-------- Document

And I think the other thing I wanted to bring up about that too, is that in that program I was in, I would say I’m generally speaking, but I would say that most of the kids in this program were struggling financially at home. Came from families that were right above or under the poverty line, which is why they were having emotional issues in school.

They were kids that might’ve had dysfunctional family homes. So the emphasis on all of us going to college definitely came from the best place possible. But I think something that I think about now is that when we’re 17 years old, for the most part and applying for college, we’re about to make the first real adult decision in our entire lives.

And we’re asking kids to make the decision: do you want to go into debt as a 17-year-old, vulnerable human being that hasn’t had a lot of life experience yet? Do you want to go into debt to go to college or do you not want to? What a crazy thing that we make 17-year-olds choose. And I just think about myself in that moment and all the kids around me trying so hard to get out of the situations they were in at home and the decisions that we had to make.

Nikki Nolan: Yeah. And I feel it’s not even posed to people that way. It’s like, do you want a future? Or don’t you want a future? It’s not even posed do you want to accrue this level of debt? And even if it was posed, do you want to go into debt, you can invest in your education. It’s not like when you buy a house and they say, this is how much you’re going to owe, and this is when you’re going to pay it off. And this is how much interest. It’s so variable, especially because we have these income-based repayment plans, which goes into negative amortization, which is something that is like ridiculous. Which is why everyone gets so upside down on their loans is because they can’t, they don’t even make enough in the payment to even cover the interest.

And so, they don’t set us up when we’re young to think of any of these things. They’re like, do you want a future? Do you want your dreams? They don’t give us alternatives. Maybe they do now. But when we were going to school, it was like, go to college, go to college and you’ll figure it out how to pay.

Nason: Totally. And then not to mention, I went to a for-profit university that had open enrollment. Which I could because of my horrible grades my first couple of years of high school because I couldn’t focus. I was having emotional issues and dealing with trauma and trying to figure out who I was coming out as a queer person.

----------------
-------- Given data

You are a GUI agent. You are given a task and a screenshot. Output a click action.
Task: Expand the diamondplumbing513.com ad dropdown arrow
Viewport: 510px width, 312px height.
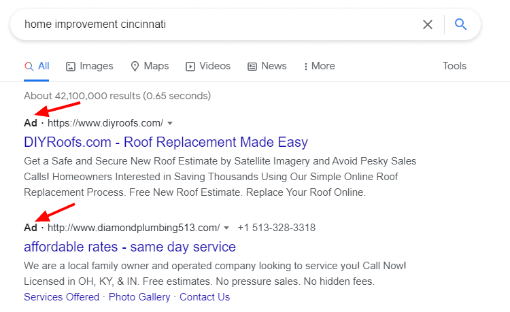(x=226, y=227)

----------------

Reproduce word for word the passage of the student-debt conversation from "And so, they" to "a queer person.".

And so, they don’t set us up when we’re young to think of any of these things. They’re like, do you want a future? Do you want your dreams? They don’t give us alternatives. Maybe they do now. But when we were going to school, it was like, go to college, go to college and you’ll figure it out how to pay.

Nason: Totally. And then not to mention, I went to a for-profit university that had open enrollment. Which I could because of my horrible grades my first couple of years of high school because I couldn’t focus. I was having emotional issues and dealing with trauma and trying to figure out who I was coming out as a queer person.